[Lo que se pide] Continúa el texto sobre el acercamiento entre Irán y Estados Unidos a partir de su última oración.

[Texto de lectura]
++++++++

Los gestos de acercamiento
entre Teherán y Washington se multiplican. Una nueva era parece
comenzar. De ahora en adelante se vislumbra una solución política que
ponga fin al conflicto que enfrenta, desde hace treinta y tres años, a
Irán y Estados Unidos. De repente, los gestos de conciliación han
sustituido a las amenazas y a las imprecaciones proferidas desde hace
décadas. Las cosas se aceleran. Hasta el punto de que la opinión pública
se pregunta cómo hemos pasado tan rápidamente de una situación de
enfrentamiento constante a la perspectiva, ahora plausible, de un
próximo acuerdo entre estos dos países.
Apenas hace dos meses, a
principios del mes de septiembre, estábamos –una vez más– al borde de la
guerra en Oriente Próximo. Los grandes medios de comunicación mundiales
solo publicaban titulares sobre el “inminente ataque” de Estados Unidos
contra Siria, gran aliado de Irán, acusado de haber cometido, el 21 de
agosto, una “masacre química” en la periferia este de Damasco. Francia,
por razones que aún continúan siendo enigmáticas, se hallaba en primera
línea. Dispuesta a participar en este ataque, incluso sin la
autorización del Consejo de Seguridad de Naciones Unidas (ONU), sin
haber pedido la aprobación del Parlamento francés y sin esperar el
informe de los expertos de la ONU… David Cameron, primer ministro
británico, también se alistaba en lo que se presentaba como una nueva
“Coalición internacional” decidida a “castigar” a Damasco tal y como se
había “castigado”, con el concurso de la OTAN, en 2011, a la Libia del
coronel Gadafi… Por último, varios Estados vecinos –Arabia Saudí (el
gran rival regional de Irán), Catar y Turquía–, que ya estaban muy
involucrados en la guerra civil siria del lado de los insurgentes,
apoyaban asimismo el proyecto de “bombardeos aéreos”.
Todo
apuntaba pues hacia un nuevo conflicto. Y esto, en esa zona de “todos
los peligros”, corría el riesgo de transformarse pronto en una
conflagración regional. Porque Rusia (que dispone de una base naval
geoestratégica en Tartús, en la costa siria, y suministra masivamente
armas a Damasco) y China (en nombre del principio de la soberanía de los
Estados) habían advertido que opondrían su veto a toda petición de
acuerdo del Consejo de Seguridad para llevar a cabo ese ataque. Por su
parte, Teherán, a la vez que denunciaba el uso de armas químicas, se
oponía asimismo a una intervención militar, pues temía que Israel
aprovechara la ocasión para atacar a Irán y destruir sus instalaciones
nucleares… Por tanto, el conjunto del polvorín próximo-oriental
(incluyendo el Líbano, Irak, Jordania y Turquía) corría el riesgo de
explosionar.

++++++++

[Datos disponibles]

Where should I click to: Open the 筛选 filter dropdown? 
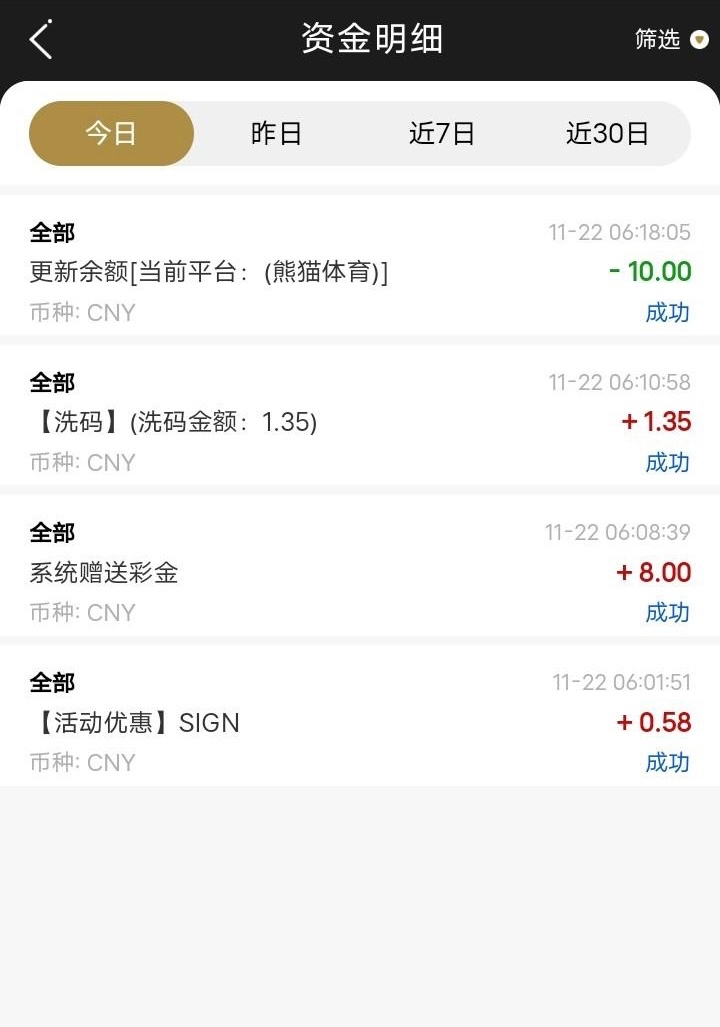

++++++++

[Respuesta al ejercicio]
Pero, de repente, ese proyecto de “ataque inminente”
se abandonó. ¿Por qué? En primer lugar, hubo un rechazo de las
opiniones públicas occidentales, mayoritariamente hostiles a un nuevo
conflicto cuyos principales beneficiarios, sobre el terreno, solo podían
ser los grupos yihadistas ligados a Al Qaeda. Grupos, por otra
parte, contra los cuales luchan las fuerzas occidentales en Libia,
Malí, Somalia, Irak, Yemen y en otros lugares… Más tarde, el 29 de
agosto, vino la humillante derrota de David Cameron en el Parlamento
británico que dejaba fuera de juego al Reino Unido. A continuación, el
31 de agosto, se produjo el giro de Barack Obama, quien decidió, para
ganar tiempo, solicitar la luz verde del Congreso estadounidense… Y por
último, el 5 de septiembre, durante la Cumbre del G-20 en San
Petersburgo, Vladimir Putin propuso colocar el arsenal químico sirio
bajo control de la ONU para ser destruido. Esta solución (indiscutible
victoria diplomática de Moscú) le convenía tanto a Washington como a
París, Damasco y Teherán. En cambio, suponía, paradójicamente, una
derrota diplomática para… algunos de los aliados de Estados Unidos (y
enemigos de Irán), a saber: Arabia Saudí, Catar e Israel.
No
cabe duda de que esa solución –inimaginable hace tan solo dos meses–
debía transformar la atmósfera diplomática y acelerar el acercamiento
entre Washington y Teherán.
En realidad, todo había comenzado el
pasado 14 de junio cuando fue elegido a la presidencia de Irán Hasán
Rohaní, quien sucedió al muy polémico Mahmud Ahmadineyad. En su
investidura, el 4 de agosto, el nuevo presidente declaró que comenzaba
una etapa diferente y que procuraría, mediante “el diálogo”, sacar a su
país del aislamiento diplomático y de la confrontación con Occidente
acerca del programa nuclear. Su objetivo principal, dijo, era aflojar la
presión de las sanciones internacionales que ahogan la economía iraní.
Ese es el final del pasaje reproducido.